Call-to-Action (CTA)
The element in a billboard design that tells viewers what to do next, such as a phone number, website URL, or action phrase. CTA strength is measured by visibility, clarity, and placement.
Clarity at Speed
The measure of how readable and understandable a billboard message remains when viewed by drivers traveling at highway speeds (typically 45-70 mph). Factors include motion blur, viewing distance, and exposure time.
Clarity Score
A 0-100 metric that evaluates how easily a billboard's message can be understood in real-world viewing conditions. Based on readability, contrast, composition, and viewing parameters like speed and distance.
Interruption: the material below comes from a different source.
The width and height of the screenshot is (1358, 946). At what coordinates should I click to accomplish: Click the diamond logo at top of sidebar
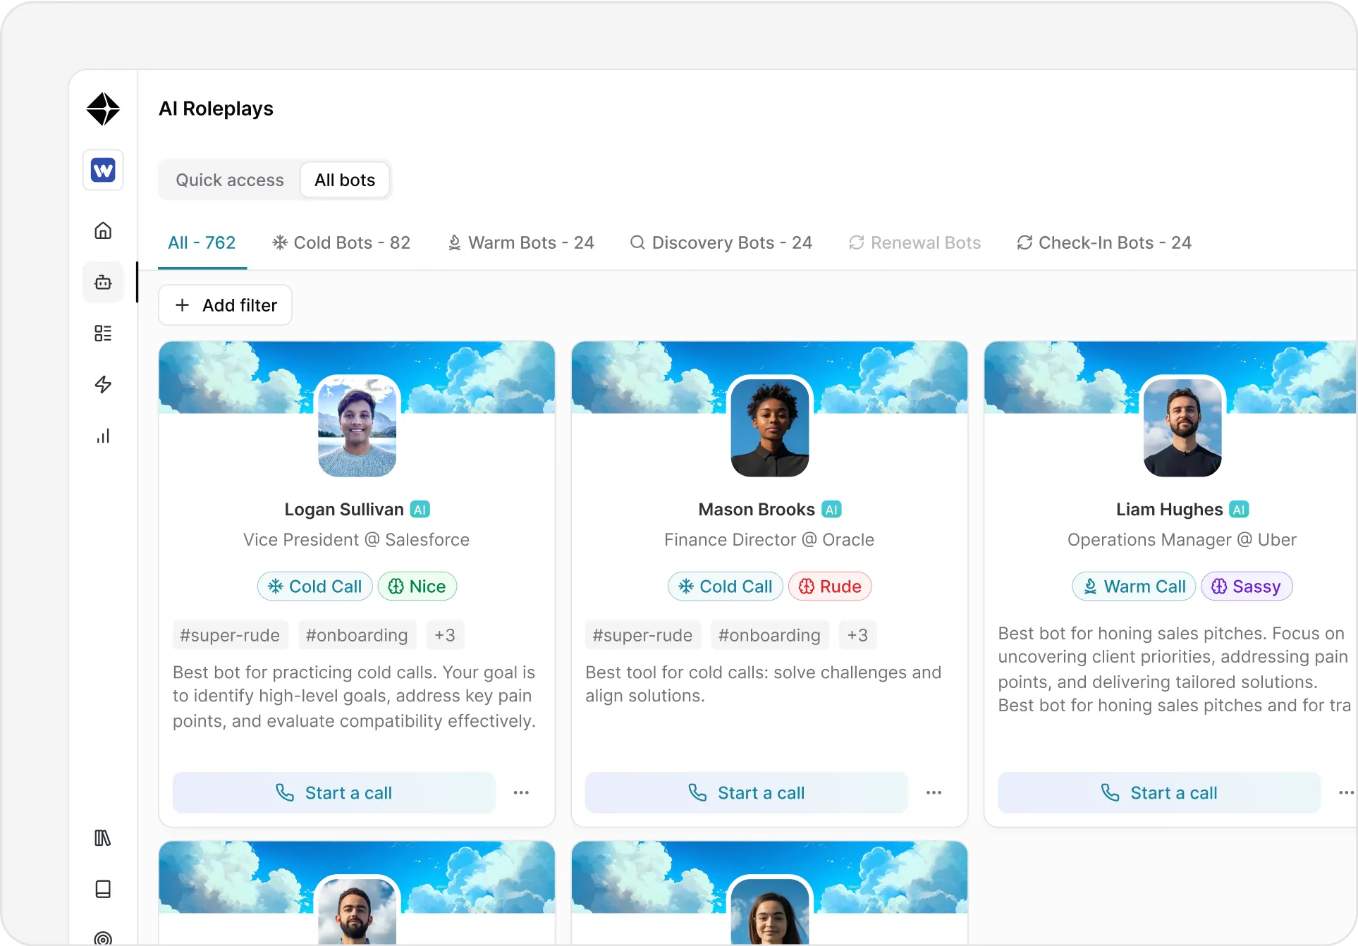(x=103, y=109)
Learn more: Why Billboards Fail • Design for the Driver
Clutter
Visual complexity in a billboard design caused by too many elements, competing focal points, or insufficient whitespace. High clutter reduces clarity and message comprehension.
Color Harmony
The balance and compatibility of colors used in a billboard design. Measured by palette complexity, complementary color use, and visual coherence.
Composition Score
A metric evaluating visual balance, whitespace distribution, and element arrangement in a billboard design. Uses edge detection to measure clutter versus clear focal points.
Contrast Analysis
Measurement of luminance differences between text and background colors in a billboard. High contrast (90%+) ensures readability at distance and in varying light conditions.
Contrast Ratio
The mathematical difference in brightness between text and background, measured as a ratio. Higher ratios indicate better readability. Minimum recommended ratio for billboards is 4.5:1; optimal is 7:1 or higher.
Creative QA
Quality assurance testing for advertising creative before launch. In outdoor advertising, focuses on clarity, readability, and real-world visibility rather than subjective preference.